**Records for this task**
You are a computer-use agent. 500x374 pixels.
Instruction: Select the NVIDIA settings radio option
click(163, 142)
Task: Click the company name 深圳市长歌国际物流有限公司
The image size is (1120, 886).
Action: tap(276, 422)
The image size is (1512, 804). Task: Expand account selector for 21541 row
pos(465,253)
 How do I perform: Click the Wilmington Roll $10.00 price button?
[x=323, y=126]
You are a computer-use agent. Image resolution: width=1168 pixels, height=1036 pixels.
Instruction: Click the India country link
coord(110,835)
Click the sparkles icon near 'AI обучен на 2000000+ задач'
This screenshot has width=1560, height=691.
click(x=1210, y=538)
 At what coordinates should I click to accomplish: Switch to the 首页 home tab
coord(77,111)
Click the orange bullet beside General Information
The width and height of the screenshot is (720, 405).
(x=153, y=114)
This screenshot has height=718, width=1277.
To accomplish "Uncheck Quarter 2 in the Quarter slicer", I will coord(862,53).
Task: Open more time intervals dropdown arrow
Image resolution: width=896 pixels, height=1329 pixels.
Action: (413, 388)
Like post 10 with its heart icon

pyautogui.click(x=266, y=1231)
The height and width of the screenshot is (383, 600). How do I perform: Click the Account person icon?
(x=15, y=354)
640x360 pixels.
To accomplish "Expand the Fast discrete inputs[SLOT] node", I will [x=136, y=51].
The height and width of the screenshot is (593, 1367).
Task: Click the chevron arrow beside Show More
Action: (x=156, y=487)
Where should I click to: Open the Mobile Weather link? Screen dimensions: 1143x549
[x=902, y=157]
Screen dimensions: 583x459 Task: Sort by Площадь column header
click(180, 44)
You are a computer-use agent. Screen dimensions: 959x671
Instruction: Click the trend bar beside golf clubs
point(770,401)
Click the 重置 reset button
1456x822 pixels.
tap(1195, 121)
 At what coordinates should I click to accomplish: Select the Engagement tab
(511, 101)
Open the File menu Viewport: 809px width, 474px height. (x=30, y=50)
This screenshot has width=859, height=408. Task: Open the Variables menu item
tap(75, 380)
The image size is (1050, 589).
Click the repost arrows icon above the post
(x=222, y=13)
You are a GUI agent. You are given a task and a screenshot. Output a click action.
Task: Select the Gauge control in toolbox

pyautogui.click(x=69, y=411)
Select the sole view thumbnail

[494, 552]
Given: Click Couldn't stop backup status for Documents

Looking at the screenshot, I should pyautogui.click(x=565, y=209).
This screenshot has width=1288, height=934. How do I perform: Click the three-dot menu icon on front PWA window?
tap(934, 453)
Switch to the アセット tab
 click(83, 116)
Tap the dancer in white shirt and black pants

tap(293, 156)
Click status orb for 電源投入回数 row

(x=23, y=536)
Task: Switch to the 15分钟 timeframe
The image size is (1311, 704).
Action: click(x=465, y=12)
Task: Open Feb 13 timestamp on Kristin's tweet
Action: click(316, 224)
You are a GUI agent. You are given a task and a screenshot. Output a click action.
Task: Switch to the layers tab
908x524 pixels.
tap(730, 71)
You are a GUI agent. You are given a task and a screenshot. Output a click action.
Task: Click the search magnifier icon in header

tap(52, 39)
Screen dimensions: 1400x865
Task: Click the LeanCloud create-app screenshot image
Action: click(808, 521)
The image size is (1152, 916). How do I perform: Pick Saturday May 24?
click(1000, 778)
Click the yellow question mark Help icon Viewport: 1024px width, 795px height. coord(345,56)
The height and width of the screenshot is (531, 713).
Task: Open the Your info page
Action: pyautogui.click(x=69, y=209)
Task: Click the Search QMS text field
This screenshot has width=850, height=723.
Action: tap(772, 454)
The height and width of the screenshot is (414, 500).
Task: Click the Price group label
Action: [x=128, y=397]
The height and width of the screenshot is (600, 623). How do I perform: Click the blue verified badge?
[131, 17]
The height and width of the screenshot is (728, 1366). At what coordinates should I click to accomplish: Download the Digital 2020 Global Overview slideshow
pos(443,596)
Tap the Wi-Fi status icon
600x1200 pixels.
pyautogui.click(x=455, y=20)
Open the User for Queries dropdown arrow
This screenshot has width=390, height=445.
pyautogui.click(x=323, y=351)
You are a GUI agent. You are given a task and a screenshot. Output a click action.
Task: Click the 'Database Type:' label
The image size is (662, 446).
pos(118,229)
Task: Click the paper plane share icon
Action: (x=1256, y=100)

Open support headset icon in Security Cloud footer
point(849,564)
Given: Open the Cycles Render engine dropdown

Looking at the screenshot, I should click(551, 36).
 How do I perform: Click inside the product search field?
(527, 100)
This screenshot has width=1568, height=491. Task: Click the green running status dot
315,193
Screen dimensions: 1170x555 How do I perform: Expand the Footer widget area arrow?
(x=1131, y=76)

**Assignment**
The task calls for every line of the material to be reproduced precisely.

**Task response**
You are a computer-use agent. 500x374 pixels.
Instruction: Select the NVIDIA settings radio option
click(163, 142)
Task: Click the company name 深圳市长歌国际物流有限公司
The image size is (1120, 886).
Action: tap(276, 422)
The image size is (1512, 804). Task: Expand account selector for 21541 row
pos(465,253)
 How do I perform: Click the Wilmington Roll $10.00 price button?
[x=323, y=126]
You are a computer-use agent. Image resolution: width=1168 pixels, height=1036 pixels.
Instruction: Click the India country link
coord(110,835)
Click the sparkles icon near 'AI обучен на 2000000+ задач'
This screenshot has width=1560, height=691.
click(x=1210, y=538)
 At what coordinates should I click to accomplish: Switch to the 首页 home tab
coord(77,111)
Click the orange bullet beside General Information
The width and height of the screenshot is (720, 405).
(x=153, y=114)
This screenshot has height=718, width=1277.
To accomplish "Uncheck Quarter 2 in the Quarter slicer", I will coord(862,53).
Task: Open more time intervals dropdown arrow
Image resolution: width=896 pixels, height=1329 pixels.
Action: (413, 388)
Like post 10 with its heart icon

pyautogui.click(x=266, y=1231)
The height and width of the screenshot is (383, 600). How do I perform: Click the Account person icon?
(x=15, y=354)
640x360 pixels.
To accomplish "Expand the Fast discrete inputs[SLOT] node", I will [x=136, y=51].
The height and width of the screenshot is (593, 1367).
Task: Click the chevron arrow beside Show More
Action: (x=156, y=487)
Where should I click to: Open the Mobile Weather link? Screen dimensions: 1143x549
[x=902, y=157]
Screen dimensions: 583x459 Task: Sort by Площадь column header
click(180, 44)
You are a computer-use agent. Screen dimensions: 959x671
Instruction: Click the trend bar beside golf clubs
point(770,401)
Click the 重置 reset button
1456x822 pixels.
tap(1195, 121)
 At what coordinates should I click to accomplish: Select the Engagement tab
(511, 101)
Open the File menu Viewport: 809px width, 474px height. (x=30, y=50)
This screenshot has width=859, height=408. Task: Open the Variables menu item
tap(75, 380)
The image size is (1050, 589).
Click the repost arrows icon above the post
(x=222, y=13)
You are a GUI agent. You are given a task and a screenshot. Output a click action.
Task: Select the Gauge control in toolbox

pyautogui.click(x=69, y=411)
Select the sole view thumbnail

[494, 552]
Given: Click Couldn't stop backup status for Documents

Looking at the screenshot, I should pyautogui.click(x=565, y=209).
This screenshot has width=1288, height=934. How do I perform: Click the three-dot menu icon on front PWA window?
tap(934, 453)
Switch to the アセット tab
 click(83, 116)
Tap the dancer in white shirt and black pants

tap(293, 156)
Click status orb for 電源投入回数 row

(x=23, y=536)
Task: Switch to the 15分钟 timeframe
The image size is (1311, 704).
Action: click(x=465, y=12)
Task: Open Feb 13 timestamp on Kristin's tweet
Action: click(316, 224)
You are a GUI agent. You are given a task and a screenshot. Output a click action.
Task: Switch to the layers tab
908x524 pixels.
tap(730, 71)
You are a GUI agent. You are given a task and a screenshot. Output a click action.
Task: Click the search magnifier icon in header

tap(52, 39)
Screen dimensions: 1400x865
Task: Click the LeanCloud create-app screenshot image
Action: click(808, 521)
The image size is (1152, 916). How do I perform: Pick Saturday May 24?
click(1000, 778)
Click the yellow question mark Help icon Viewport: 1024px width, 795px height. coord(345,56)
The height and width of the screenshot is (531, 713).
Task: Open the Your info page
Action: pyautogui.click(x=69, y=209)
Task: Click the Search QMS text field
This screenshot has width=850, height=723.
Action: tap(772, 454)
The height and width of the screenshot is (414, 500).
Task: Click the Price group label
Action: [x=128, y=397]
The height and width of the screenshot is (600, 623). How do I perform: Click the blue verified badge?
[131, 17]
The height and width of the screenshot is (728, 1366). At what coordinates should I click to accomplish: Download the Digital 2020 Global Overview slideshow
pos(443,596)
Tap the Wi-Fi status icon
600x1200 pixels.
pyautogui.click(x=455, y=20)
Open the User for Queries dropdown arrow
This screenshot has width=390, height=445.
pyautogui.click(x=323, y=351)
You are a GUI agent. You are given a task and a screenshot. Output a click action.
Task: Click the 'Database Type:' label
The image size is (662, 446).
pos(118,229)
Task: Click the paper plane share icon
Action: (x=1256, y=100)

Open support headset icon in Security Cloud footer
point(849,564)
Given: Open the Cycles Render engine dropdown

Looking at the screenshot, I should click(551, 36).
 How do I perform: Click inside the product search field?
(527, 100)
This screenshot has width=1568, height=491. Task: Click the green running status dot
315,193
Screen dimensions: 1170x555 How do I perform: Expand the Footer widget area arrow?
(x=1131, y=76)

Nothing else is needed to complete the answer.